Задание A –
Каким шрифтом в отрывке о совместной книге записан исходный текст Андрея Сергеева?

Отрывок текста –

↓

Исходный текст – это текст Андрея Сергеева. Именно он записан обычным шрифтом. То, что «взрывает» монологичность, в принципе, любого авторского текста и что написано курсивом, – это мои, Соколова Бориса, «вторжения» в «запись» мысли Андрея. А потому – мой текст, текст курсивом – вторичен, он «паразитирует» на ткани изначального текста. Выделенные в книге жирным курсивом слова, абзацы, иногда даже обрывки слов – это зоны «совместности», то пространство текста Андрея, где либо происходило вторжение в его мысль, либо те ментальные топосы, в которых начинался диалог. Конечно, отчасти наш общий текст – это два разных текста, два разных символических, биографических пласта, которые стоят за этими двумя разными авторами. Но это не два монолога, ибо я подхватывал, развивал, иногда дружески не соглашался с текстом Андрея Сергеева. В свою очередь, когда я по электронной почте отсылал то, что удавалось сделать, Андрею, он вносил определенные коррективы в свой текст: текст расширялся, дополнялся и исправлялся. В результате – очень надеюсь, что это так – получился более прихотливый по форме, смыслу и символической концентрации единый текст – текст нашей совместности и общего вопрошания о тех как вполне актуальных, так и немного «архаических» вопросах, которые волновали нас. Не знаю, насколько мы продвинулись в решении или обсуждении того, о чем писали, – судить не мне и не моему другу, Андрею Сергееву. Но то, что мы «гарантируем», – это наш диалог, это наша мысль… И этого, я думаю, не так уж мало для любой книги, для любого текста…
Борис Соколов
Сознание
Сознание всегда отлично от того, что сознается. Живя и действуя, мы связываемся с массой вещей, однако сознание оказывается до и после этих «вещей»: оно доводит нас до «вещей» и позволяет нам покидать их, чтобы иметь возможность перейти к иному. В этом отношении сознание можно понимать чистым действием; действием как таковым.

↑

Исходные данные –
↓

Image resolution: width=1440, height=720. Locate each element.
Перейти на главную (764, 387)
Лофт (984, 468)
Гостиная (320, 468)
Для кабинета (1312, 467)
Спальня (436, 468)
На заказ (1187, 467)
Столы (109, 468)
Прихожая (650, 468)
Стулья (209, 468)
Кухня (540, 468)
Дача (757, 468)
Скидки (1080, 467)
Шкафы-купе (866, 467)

↑
↓

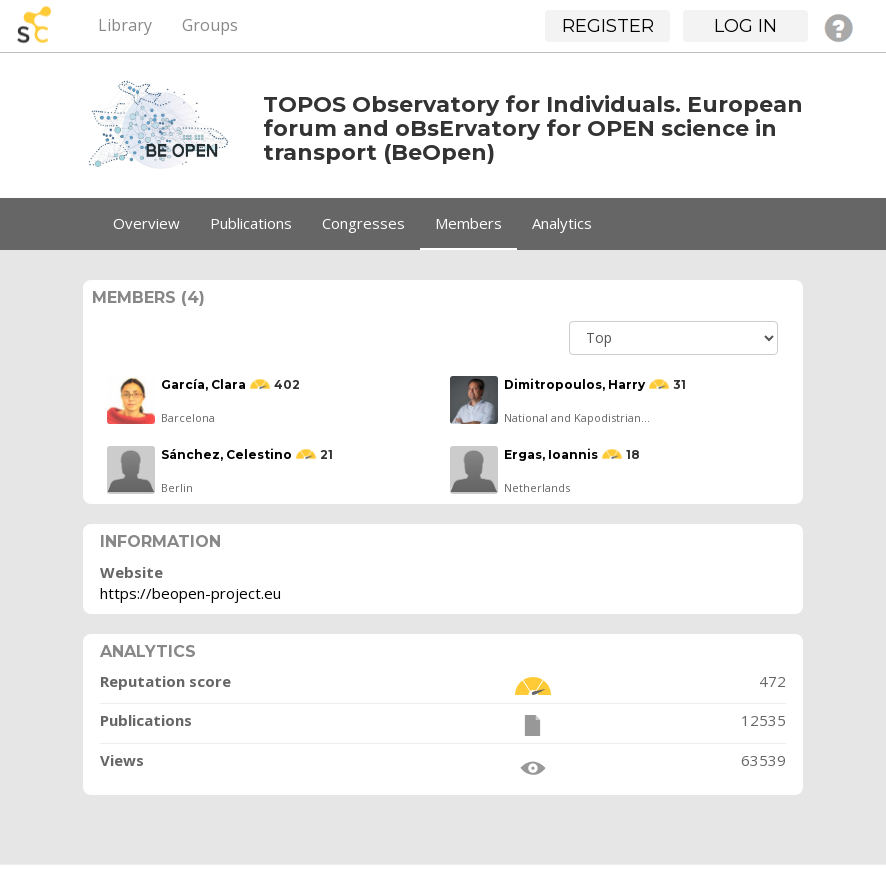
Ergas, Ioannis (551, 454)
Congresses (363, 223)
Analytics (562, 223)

↑

Задание B –
Сдвиньте координаты в записях: перепишите заново строки записей вместе с запросами, начиная со строки, где есть «Для кабинета (1312, 467)», и заканчивая строкой с «Скидки (1080, 467)». К каждому числу в координатах ответов прибавьте 68, другие строки не приводите.

Полный ответ A –
Обычным шрифтом.

Полный ответ B –
Для кабинета (1380, 535)
Спальня (504, 536)
На заказ (1255, 535)
Столы (177, 536)
Прихожая (718, 536)
Стулья (277, 536)
Кухня (608, 536)
Дача (825, 536)
Скидки (1148, 535)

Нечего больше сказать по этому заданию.